** begin Excerpted records **
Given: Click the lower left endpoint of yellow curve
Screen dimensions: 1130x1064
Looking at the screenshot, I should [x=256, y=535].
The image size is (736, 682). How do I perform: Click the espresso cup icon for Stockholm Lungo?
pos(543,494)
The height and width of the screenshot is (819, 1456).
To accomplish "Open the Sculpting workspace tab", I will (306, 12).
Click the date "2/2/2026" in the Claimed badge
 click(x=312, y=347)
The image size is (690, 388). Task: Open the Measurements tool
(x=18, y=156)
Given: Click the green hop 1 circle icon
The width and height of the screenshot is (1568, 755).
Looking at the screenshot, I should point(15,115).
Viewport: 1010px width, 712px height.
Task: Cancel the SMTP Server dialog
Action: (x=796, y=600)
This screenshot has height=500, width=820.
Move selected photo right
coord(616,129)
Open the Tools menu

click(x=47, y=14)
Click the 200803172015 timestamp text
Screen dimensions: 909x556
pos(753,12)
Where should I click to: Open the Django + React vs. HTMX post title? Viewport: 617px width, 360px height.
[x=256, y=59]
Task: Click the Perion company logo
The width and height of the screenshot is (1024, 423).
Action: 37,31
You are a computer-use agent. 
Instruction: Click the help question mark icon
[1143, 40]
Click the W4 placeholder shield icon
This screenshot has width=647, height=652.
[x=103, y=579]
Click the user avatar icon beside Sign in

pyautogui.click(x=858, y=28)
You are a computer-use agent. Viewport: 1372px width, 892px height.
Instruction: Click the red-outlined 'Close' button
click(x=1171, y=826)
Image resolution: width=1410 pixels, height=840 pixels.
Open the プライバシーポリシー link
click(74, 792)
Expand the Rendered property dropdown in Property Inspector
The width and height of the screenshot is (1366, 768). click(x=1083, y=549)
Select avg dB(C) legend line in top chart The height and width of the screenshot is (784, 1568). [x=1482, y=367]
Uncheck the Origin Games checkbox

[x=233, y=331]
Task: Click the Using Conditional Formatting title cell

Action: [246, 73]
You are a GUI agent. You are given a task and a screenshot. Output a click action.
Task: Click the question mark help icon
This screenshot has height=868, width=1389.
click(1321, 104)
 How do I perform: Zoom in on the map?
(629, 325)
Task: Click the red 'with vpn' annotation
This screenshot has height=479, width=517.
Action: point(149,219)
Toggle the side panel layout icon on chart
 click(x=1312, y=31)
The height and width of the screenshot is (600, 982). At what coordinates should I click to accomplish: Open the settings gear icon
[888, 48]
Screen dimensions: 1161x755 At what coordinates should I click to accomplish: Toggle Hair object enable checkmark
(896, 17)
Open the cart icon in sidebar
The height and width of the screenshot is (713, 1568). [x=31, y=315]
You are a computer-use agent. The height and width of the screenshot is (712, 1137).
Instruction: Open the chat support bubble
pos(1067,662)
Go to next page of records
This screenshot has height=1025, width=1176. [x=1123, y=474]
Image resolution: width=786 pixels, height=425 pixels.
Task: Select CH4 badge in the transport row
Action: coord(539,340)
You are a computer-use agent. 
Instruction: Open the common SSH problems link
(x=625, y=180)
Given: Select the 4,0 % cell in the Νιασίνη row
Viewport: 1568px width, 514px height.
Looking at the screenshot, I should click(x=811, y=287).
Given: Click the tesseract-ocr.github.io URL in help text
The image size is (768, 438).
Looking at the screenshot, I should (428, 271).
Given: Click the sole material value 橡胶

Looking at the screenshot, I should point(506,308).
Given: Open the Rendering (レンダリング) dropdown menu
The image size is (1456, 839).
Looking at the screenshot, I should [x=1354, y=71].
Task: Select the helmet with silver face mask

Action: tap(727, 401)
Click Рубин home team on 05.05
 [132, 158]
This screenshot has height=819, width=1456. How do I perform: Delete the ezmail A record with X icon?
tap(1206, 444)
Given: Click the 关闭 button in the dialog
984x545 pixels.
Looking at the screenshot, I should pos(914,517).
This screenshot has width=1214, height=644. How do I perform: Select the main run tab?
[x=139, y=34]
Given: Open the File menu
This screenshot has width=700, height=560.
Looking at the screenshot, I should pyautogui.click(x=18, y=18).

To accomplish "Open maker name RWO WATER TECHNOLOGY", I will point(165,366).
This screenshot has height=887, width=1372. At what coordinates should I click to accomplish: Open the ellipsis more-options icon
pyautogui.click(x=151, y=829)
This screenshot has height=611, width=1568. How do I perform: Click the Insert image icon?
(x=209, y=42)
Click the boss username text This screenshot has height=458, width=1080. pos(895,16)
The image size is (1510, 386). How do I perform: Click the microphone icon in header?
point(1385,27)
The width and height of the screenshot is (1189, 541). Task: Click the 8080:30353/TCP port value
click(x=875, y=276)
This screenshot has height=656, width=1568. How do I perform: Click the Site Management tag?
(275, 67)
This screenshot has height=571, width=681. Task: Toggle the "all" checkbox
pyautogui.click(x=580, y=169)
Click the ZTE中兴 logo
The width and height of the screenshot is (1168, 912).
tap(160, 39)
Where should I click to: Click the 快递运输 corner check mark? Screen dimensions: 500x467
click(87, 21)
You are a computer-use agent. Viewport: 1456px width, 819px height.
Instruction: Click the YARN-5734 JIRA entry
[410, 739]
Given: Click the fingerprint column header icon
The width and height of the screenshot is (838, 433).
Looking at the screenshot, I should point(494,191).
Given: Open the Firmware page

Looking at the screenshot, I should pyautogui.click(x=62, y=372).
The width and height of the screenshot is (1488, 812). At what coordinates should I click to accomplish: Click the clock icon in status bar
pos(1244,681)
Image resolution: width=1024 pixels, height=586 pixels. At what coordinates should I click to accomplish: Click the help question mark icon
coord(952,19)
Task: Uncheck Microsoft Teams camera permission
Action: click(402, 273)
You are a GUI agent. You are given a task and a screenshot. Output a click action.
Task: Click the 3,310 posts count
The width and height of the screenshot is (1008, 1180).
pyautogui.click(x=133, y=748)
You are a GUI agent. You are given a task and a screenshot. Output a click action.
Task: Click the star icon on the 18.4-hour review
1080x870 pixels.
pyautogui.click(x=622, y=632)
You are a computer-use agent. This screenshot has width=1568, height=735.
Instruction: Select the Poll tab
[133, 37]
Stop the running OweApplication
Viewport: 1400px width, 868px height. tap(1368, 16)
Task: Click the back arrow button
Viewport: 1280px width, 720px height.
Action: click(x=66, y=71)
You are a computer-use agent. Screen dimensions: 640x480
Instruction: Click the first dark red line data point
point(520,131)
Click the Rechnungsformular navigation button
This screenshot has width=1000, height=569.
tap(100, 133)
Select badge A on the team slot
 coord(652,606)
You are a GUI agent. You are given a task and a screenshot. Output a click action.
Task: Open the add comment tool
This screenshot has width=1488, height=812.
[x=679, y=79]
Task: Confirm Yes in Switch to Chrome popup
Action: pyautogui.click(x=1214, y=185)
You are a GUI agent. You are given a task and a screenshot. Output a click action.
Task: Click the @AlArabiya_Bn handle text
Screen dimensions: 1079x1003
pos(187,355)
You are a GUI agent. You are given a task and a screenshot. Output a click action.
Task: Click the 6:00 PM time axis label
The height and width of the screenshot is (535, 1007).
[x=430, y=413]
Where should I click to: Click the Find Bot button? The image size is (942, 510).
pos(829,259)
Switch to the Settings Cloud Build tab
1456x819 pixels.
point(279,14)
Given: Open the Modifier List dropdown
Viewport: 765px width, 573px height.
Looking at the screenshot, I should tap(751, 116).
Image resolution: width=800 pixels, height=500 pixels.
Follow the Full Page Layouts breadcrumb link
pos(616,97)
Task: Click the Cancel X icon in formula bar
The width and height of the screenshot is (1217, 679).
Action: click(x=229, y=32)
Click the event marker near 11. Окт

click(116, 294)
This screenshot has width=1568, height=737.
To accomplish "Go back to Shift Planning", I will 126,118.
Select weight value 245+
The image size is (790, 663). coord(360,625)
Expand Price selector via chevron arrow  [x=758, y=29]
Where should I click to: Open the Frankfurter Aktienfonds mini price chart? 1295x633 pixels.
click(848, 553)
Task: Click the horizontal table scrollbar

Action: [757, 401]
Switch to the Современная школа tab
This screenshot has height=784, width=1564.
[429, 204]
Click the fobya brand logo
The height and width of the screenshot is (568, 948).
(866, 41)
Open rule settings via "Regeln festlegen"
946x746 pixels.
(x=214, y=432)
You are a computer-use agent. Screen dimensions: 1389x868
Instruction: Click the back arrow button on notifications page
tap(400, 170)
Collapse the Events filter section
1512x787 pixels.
** end Excerpted records **
Stated exercise:
Please pick out every line of the items above that contains the word "Instruction", and copy each of those lines.

Exercise response:
Instruction: Click the help question mark icon
Instruction: Click the red-outlined 'Close' button
Instruction: Open the chat support bubble
Instruction: Open the common SSH problems link
Instruction: Click the YARN-5734 JIRA entry
Instruction: Select the Poll tab
Instruction: Click the first dark red line data point
Instruction: Click the back arrow button on notifications page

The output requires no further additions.